___ Material for this task ___
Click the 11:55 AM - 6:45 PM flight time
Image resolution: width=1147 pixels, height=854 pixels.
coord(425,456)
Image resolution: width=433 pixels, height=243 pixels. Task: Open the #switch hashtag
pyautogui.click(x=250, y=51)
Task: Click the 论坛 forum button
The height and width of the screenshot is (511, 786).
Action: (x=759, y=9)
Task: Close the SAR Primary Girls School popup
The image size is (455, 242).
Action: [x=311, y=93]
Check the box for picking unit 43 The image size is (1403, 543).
___
___ Material for this task ___
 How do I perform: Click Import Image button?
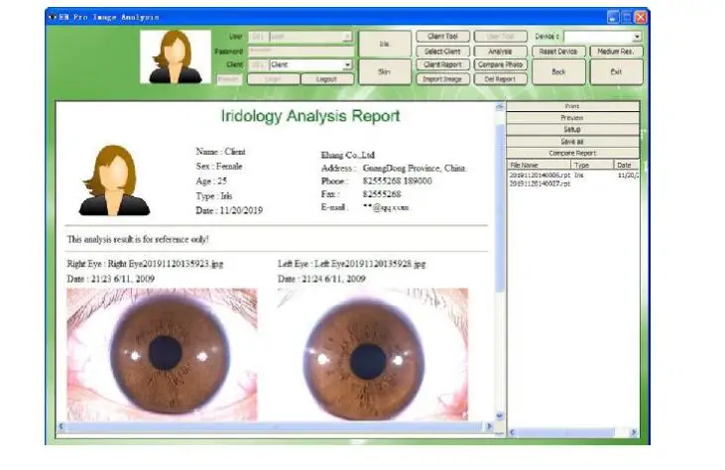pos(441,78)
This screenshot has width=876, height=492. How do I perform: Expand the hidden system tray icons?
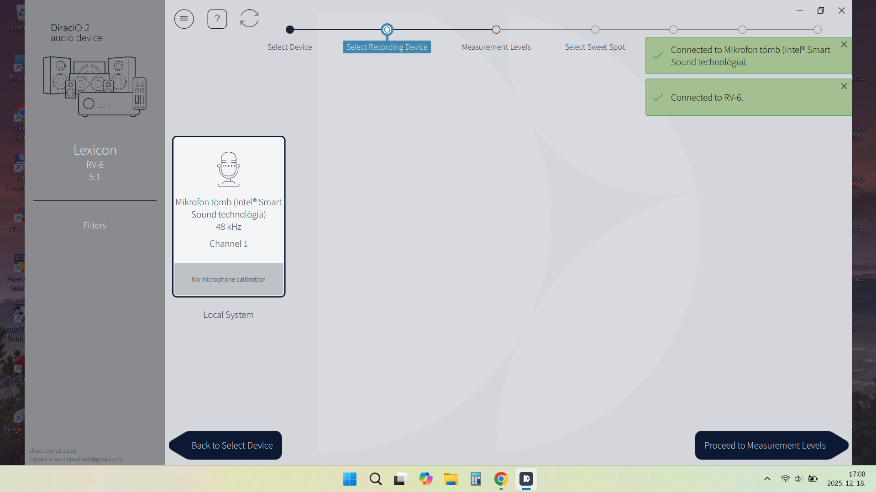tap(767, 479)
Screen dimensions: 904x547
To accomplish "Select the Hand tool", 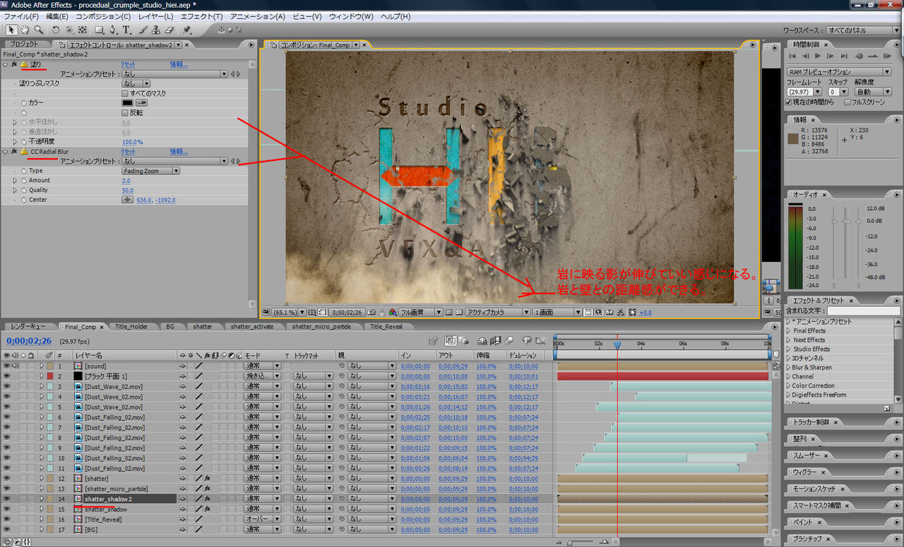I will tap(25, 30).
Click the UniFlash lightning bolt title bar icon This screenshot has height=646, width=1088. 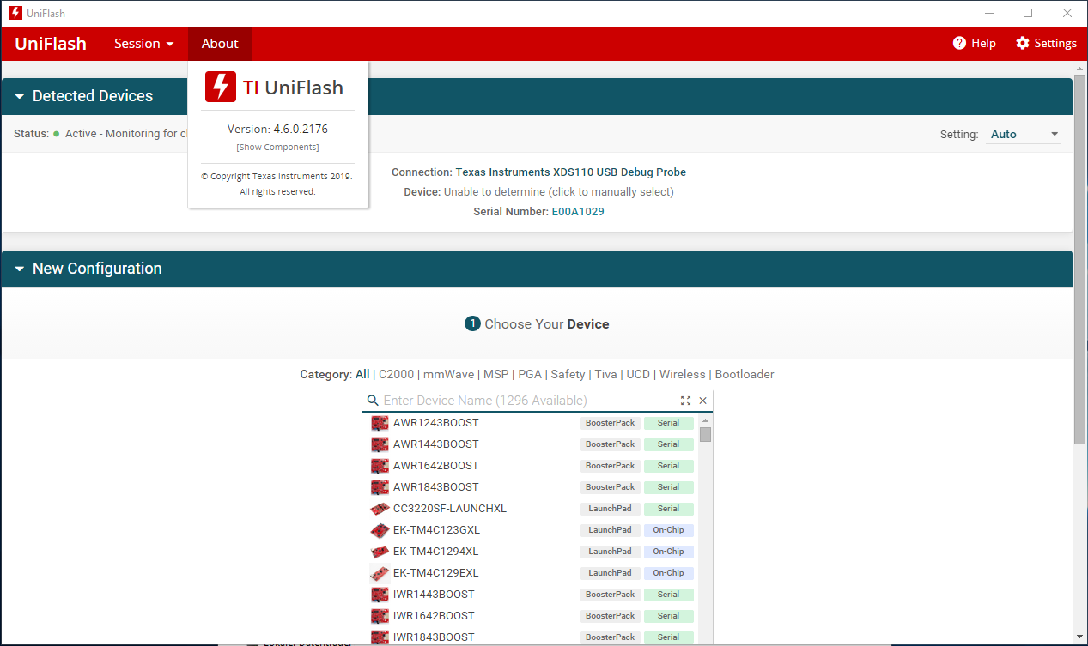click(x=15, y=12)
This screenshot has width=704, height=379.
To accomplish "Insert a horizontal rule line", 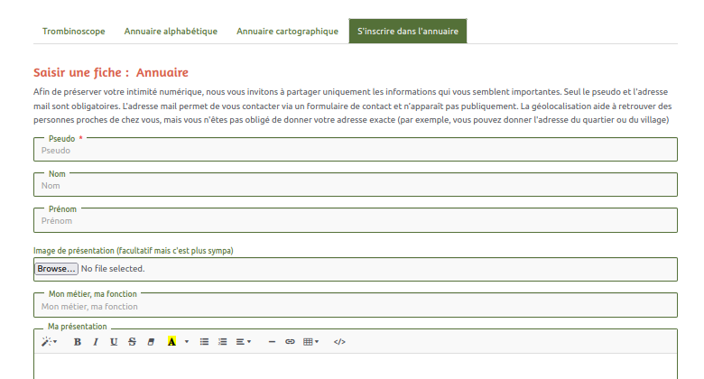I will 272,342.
___
Transcribe the records above from the line holding "Click the 11:55 AM - 6:45 PM flight time" down to the line holding "Check the box", inclusive, without adding anything.

**Task response**
Click the 11:55 AM - 6:45 PM flight time
Image resolution: width=1147 pixels, height=854 pixels.
coord(425,456)
Image resolution: width=433 pixels, height=243 pixels. Task: Open the #switch hashtag
pyautogui.click(x=250, y=51)
Task: Click the 论坛 forum button
The height and width of the screenshot is (511, 786).
Action: (x=759, y=9)
Task: Close the SAR Primary Girls School popup
The image size is (455, 242).
Action: [x=311, y=93]
Check the box for picking unit 43 The image size is (1403, 543).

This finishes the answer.